Copy out the stretch from the line containing "The height and" through the end of the items, including the requests, but leave out the pictures. In the answers, multiply every coordinate by 1.5 and round it to a whole number, with halves rounded up.

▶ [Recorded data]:
·····
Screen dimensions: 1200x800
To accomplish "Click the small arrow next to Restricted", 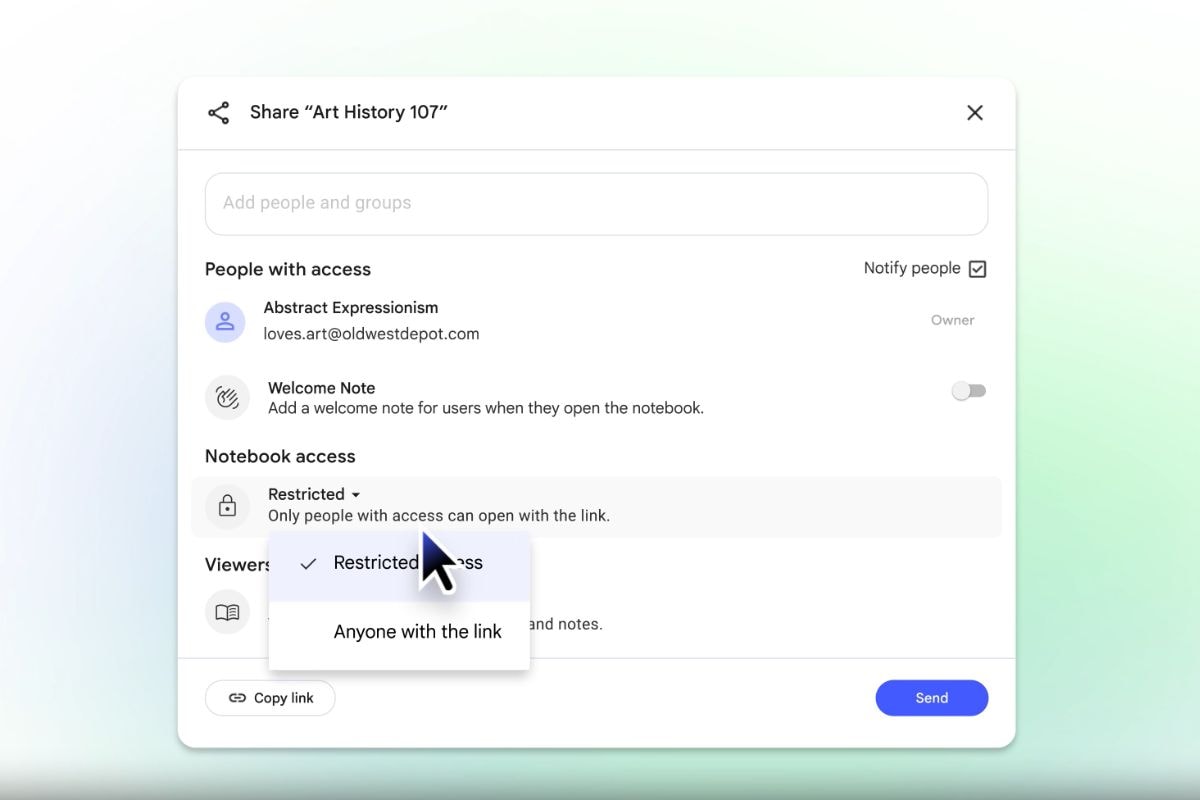I will (x=356, y=495).
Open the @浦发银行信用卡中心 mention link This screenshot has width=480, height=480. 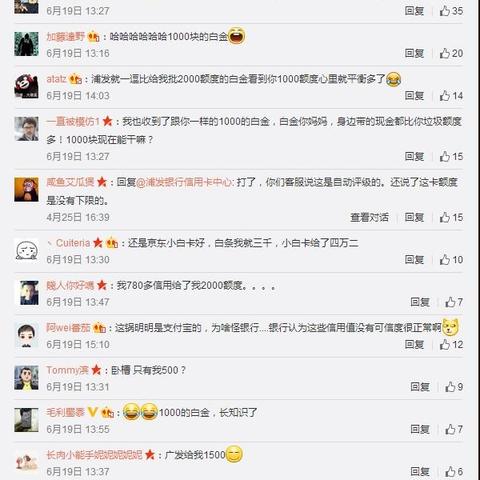(x=184, y=182)
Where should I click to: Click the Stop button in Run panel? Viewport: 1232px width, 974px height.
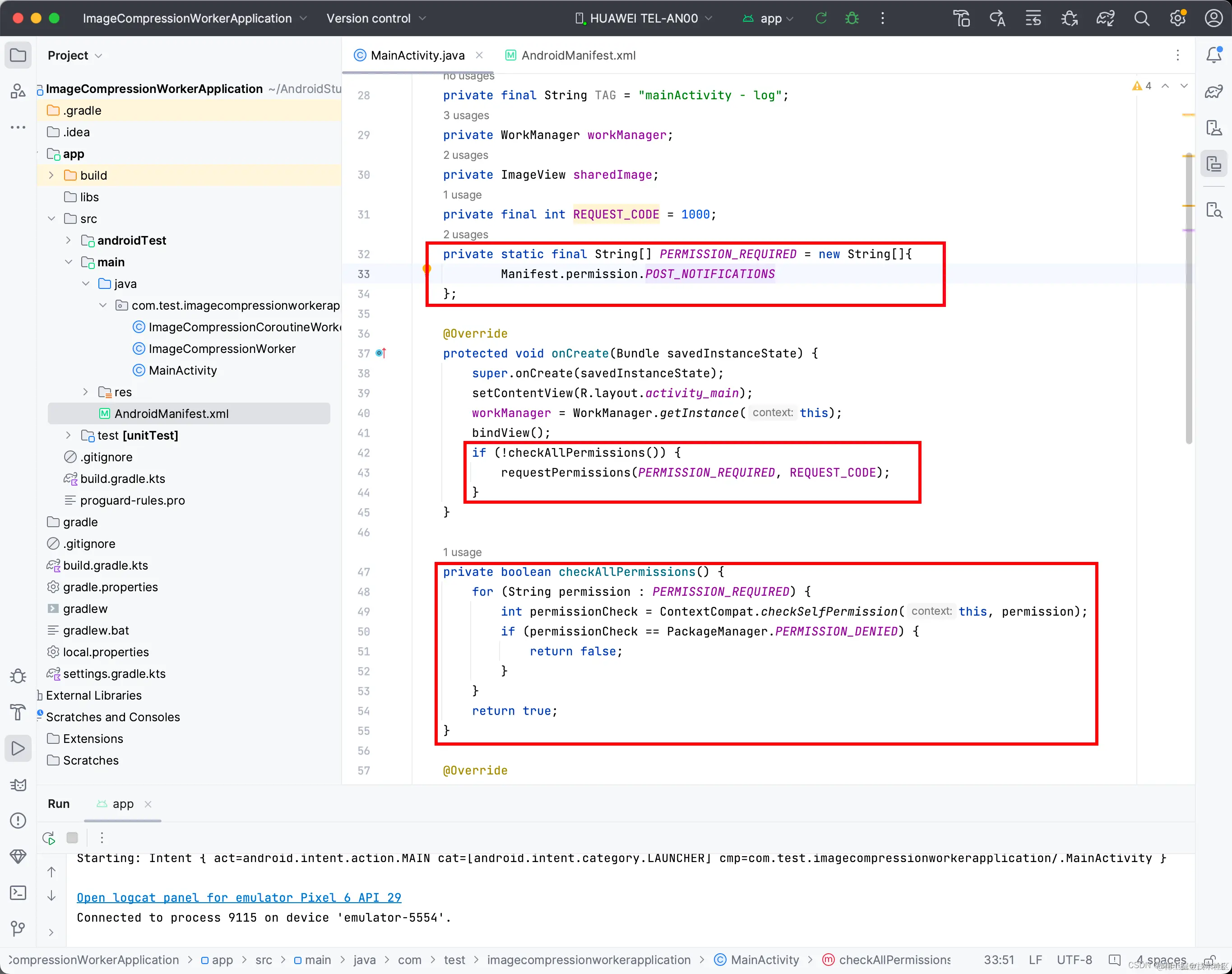(x=72, y=838)
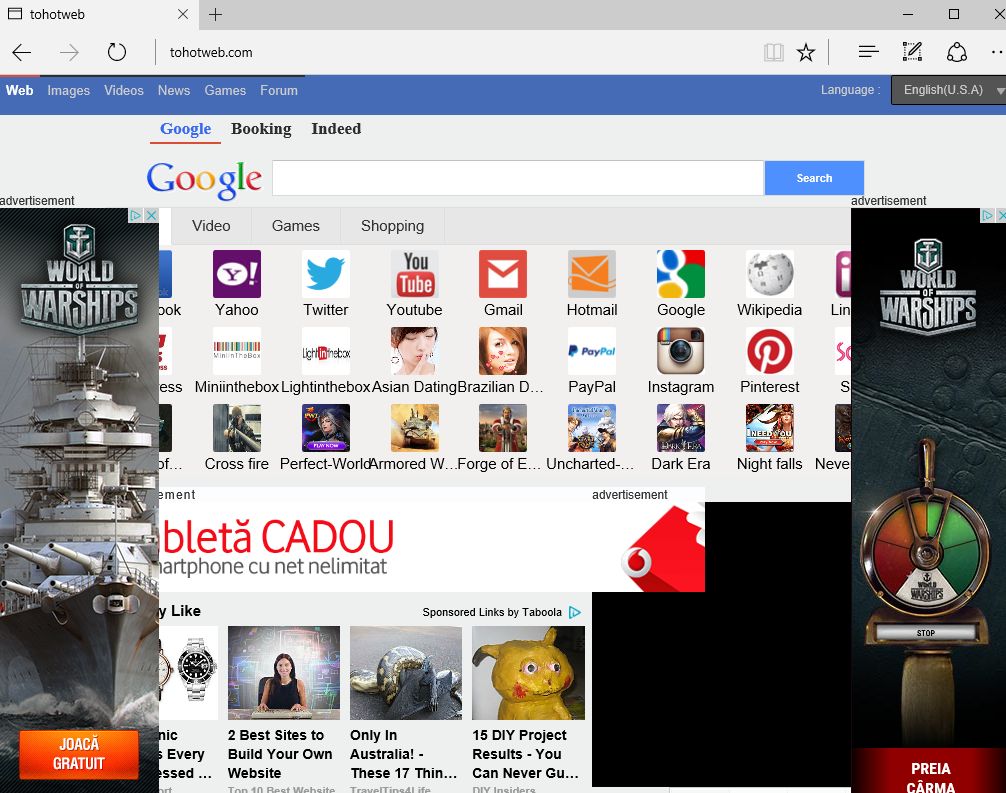The width and height of the screenshot is (1006, 793).
Task: Open YouTube via its shortcut icon
Action: pyautogui.click(x=414, y=272)
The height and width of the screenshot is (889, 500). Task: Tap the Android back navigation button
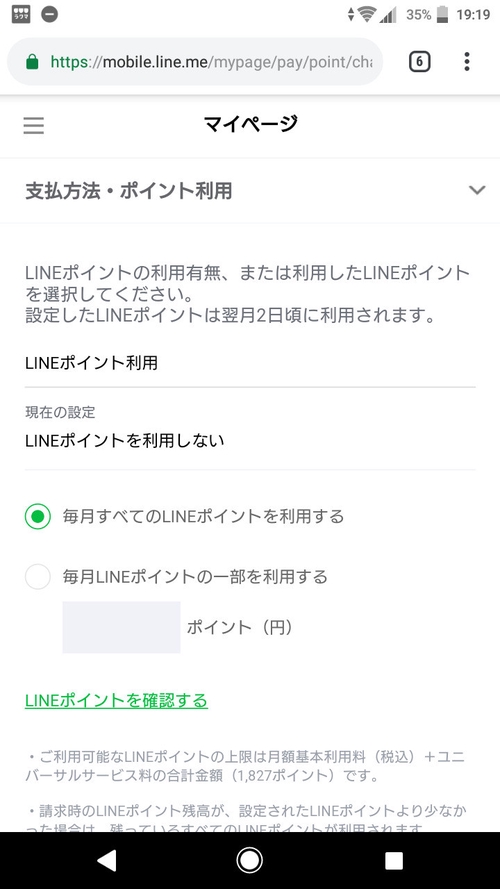click(x=106, y=861)
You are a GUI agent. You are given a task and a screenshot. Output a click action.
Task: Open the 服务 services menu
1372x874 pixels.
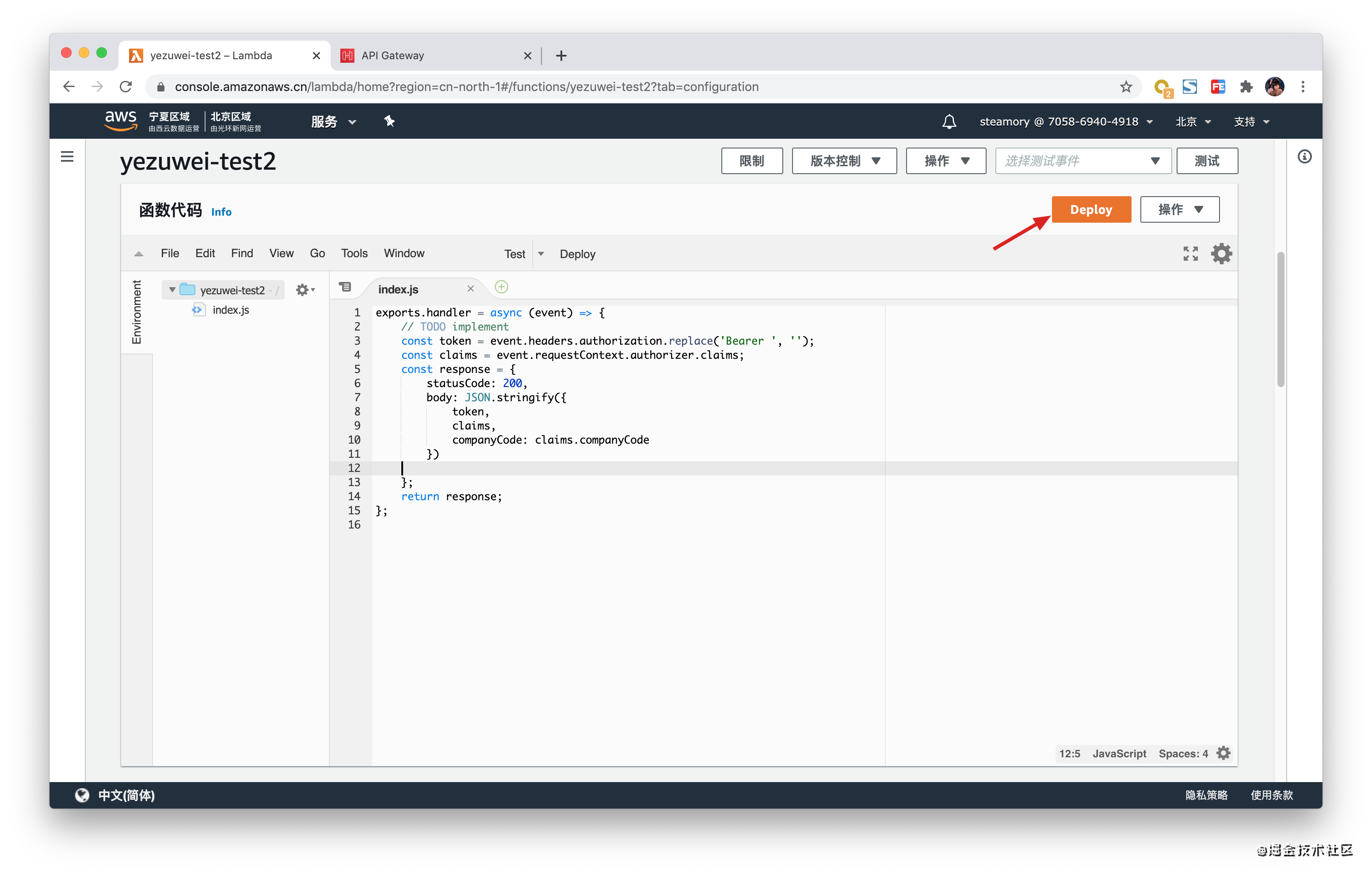[333, 122]
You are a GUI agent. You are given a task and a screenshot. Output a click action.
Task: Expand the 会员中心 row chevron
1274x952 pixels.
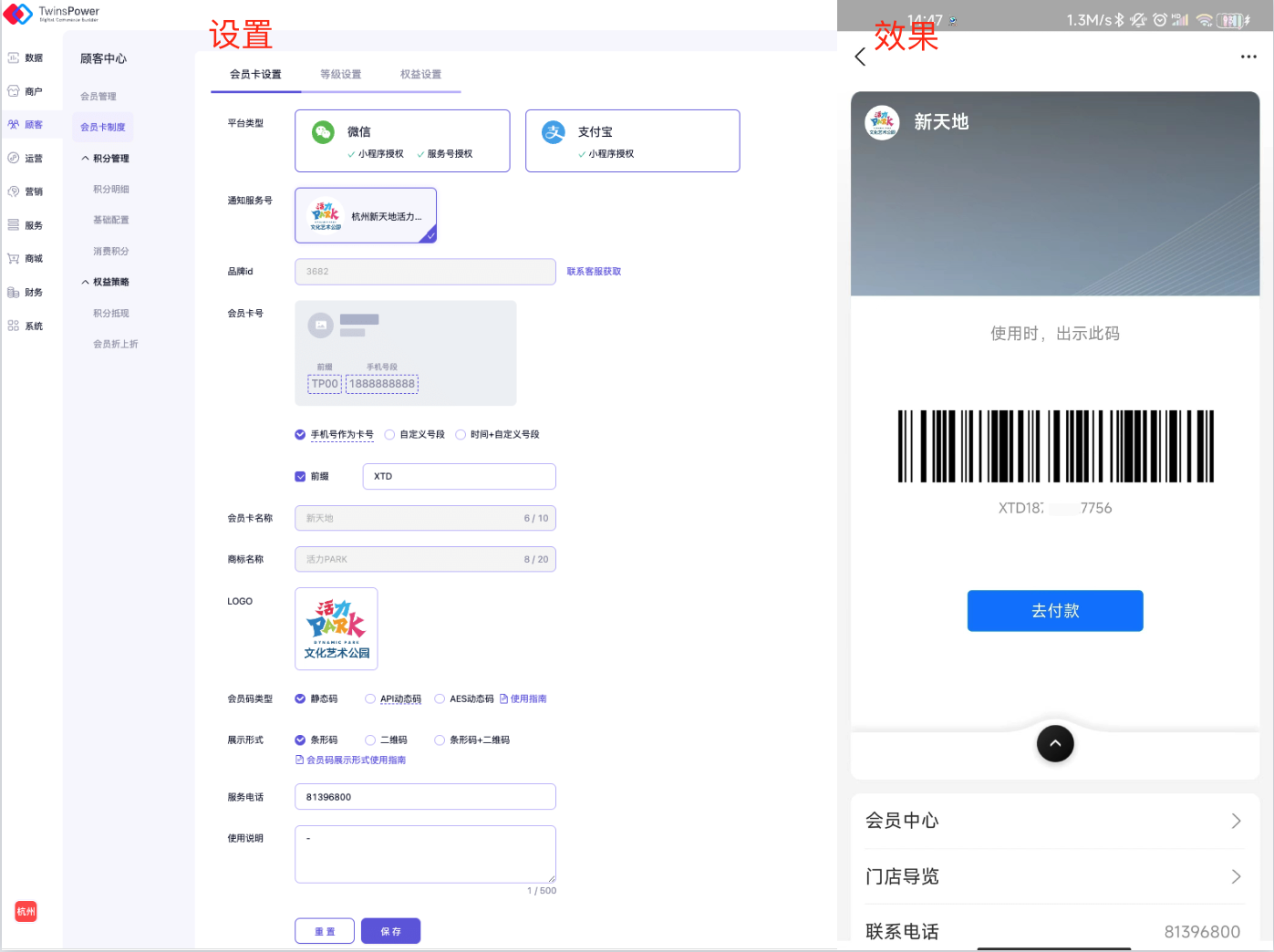1236,821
·····
▶ [Worked solution]:
The height and width of the screenshot is (889, 500). Task: Tap the Android back navigation button
click(x=159, y=1292)
You are a GUI agent. You are given a task and a screenshot. Output a click action.
Task: Open the 服务 services menu
1372x874 pixels.
[500, 183]
You are a GUI agent. You are given a task and a screenshot. Output a click action.
Task: Expand the 会员中心 row chevron
1274x952 pixels.
1854,1232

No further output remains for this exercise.